Wie beispielsweise Jesse Eisenberg, ebenfalls ein begnadeter Akteur - siehe “Zombieland”, siehe “The Social Network”. Er spielt in “Batman v Superman: Dawn of Justice” Supermans Gegenpart Lex Luthor, und er tut es so gut, dass er dabei Ben Affleck und Henry Cavill (in den Superheldenrollen) förmlich an die Wand spielt. Muss er auch, schließlich wurde Lex Luthor in der Vergangenheit bereits von den schauspielerischen Schwergewichten Gene Hackman und Kevin Spacey verkörpert. Dass er aber in punkto Mimik, Gestik und Stimmlage ebenso Erinnerungen an Ledgers Joker wachruft wie bei der Darstellung psychotischen Irrsinns und schrulliger Egomanie, darf auch als Hommage an den verstorbenen Kollegen gewertet werden.

Diese Ehrerweisung hat zweifellos auch Oscar-Preisträger Jared Leto (“Dallas Buyers Club”) im Sinn. Als bekannt wurde, dass er den Joker in David Ayers “Suicide Squad”, einem Comic-Abenteuer um eine aus Bösewichten bestehende Elitetruppe, geben wird, postete er auf Instagram eine Fotomontage mit Heath Ledger und Jack Nicholson im Joker-Outfit mit folgendem Text:

“Leto wird uns stolz machen”. Ob dem wirklich so ist, darf ernsthaft bezweifelt werden, wenn man die ersten Bilder und Trailer zu Rate zieht.
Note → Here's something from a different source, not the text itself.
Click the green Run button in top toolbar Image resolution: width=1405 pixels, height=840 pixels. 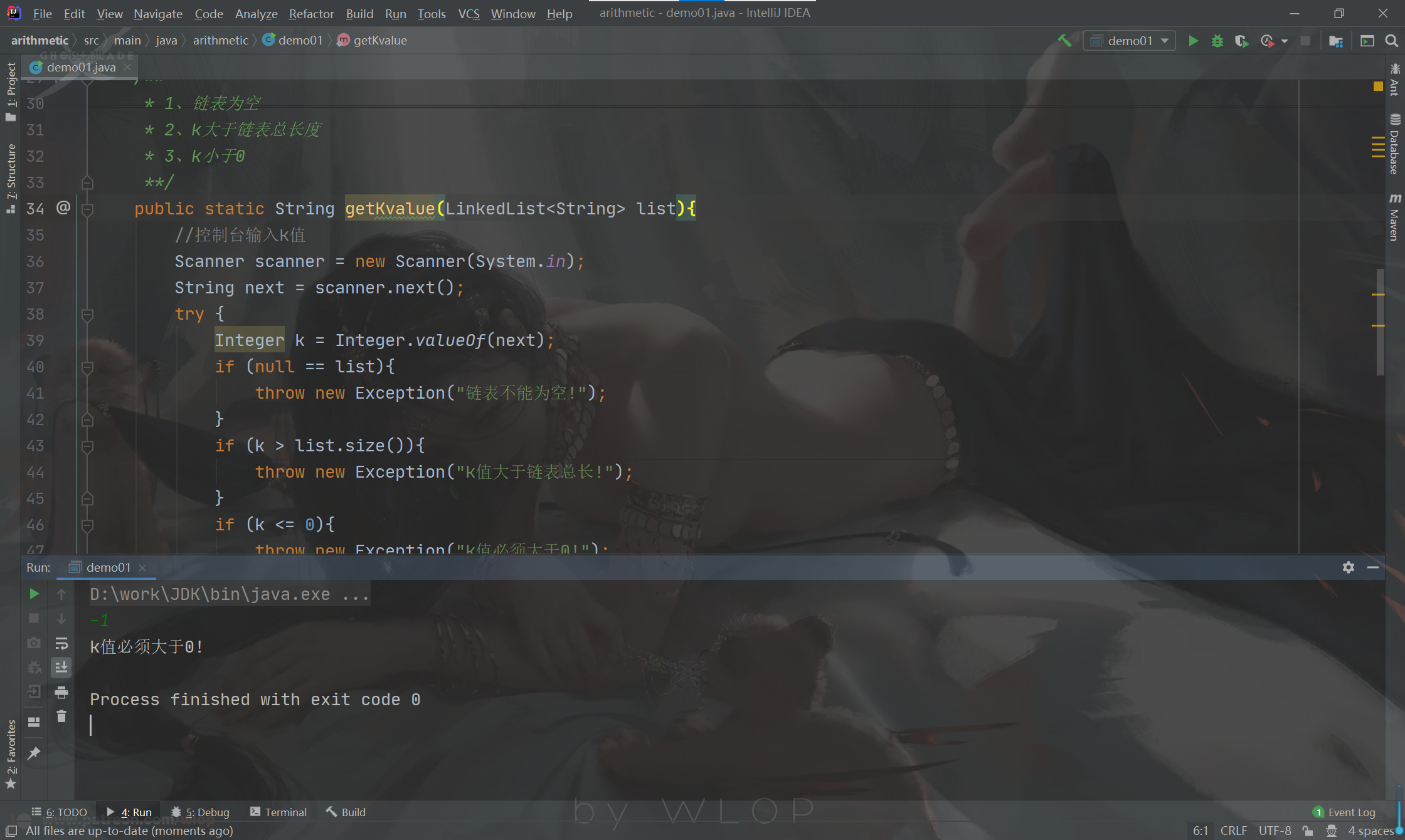tap(1193, 41)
Da nämlich versteckt sich Leto mehr hinter Maske und Make-Up, nutzt Hilfsmittel wie grüne Haare, silbrig glänzende Zähne und Tattoos am durchtrainierten Oberkörper, um das Böse von innen nach außen zu kehren. Unheimlich ist das schon, wenn er seinem Gegenüber verspricht: “Ich werde dich nicht töten – ich werde dir nur sehr, sehr weh tun.” Doch ob dieses Versprechen genügt, um den unerreichbaren Heath Ledger an der Spitze der Liste der besten Schurken aller Zeiten abzulösen, kann erst am 18. August endgültig geklärt werden. Denn dann kommt “Suicide Squad” in die Kinos.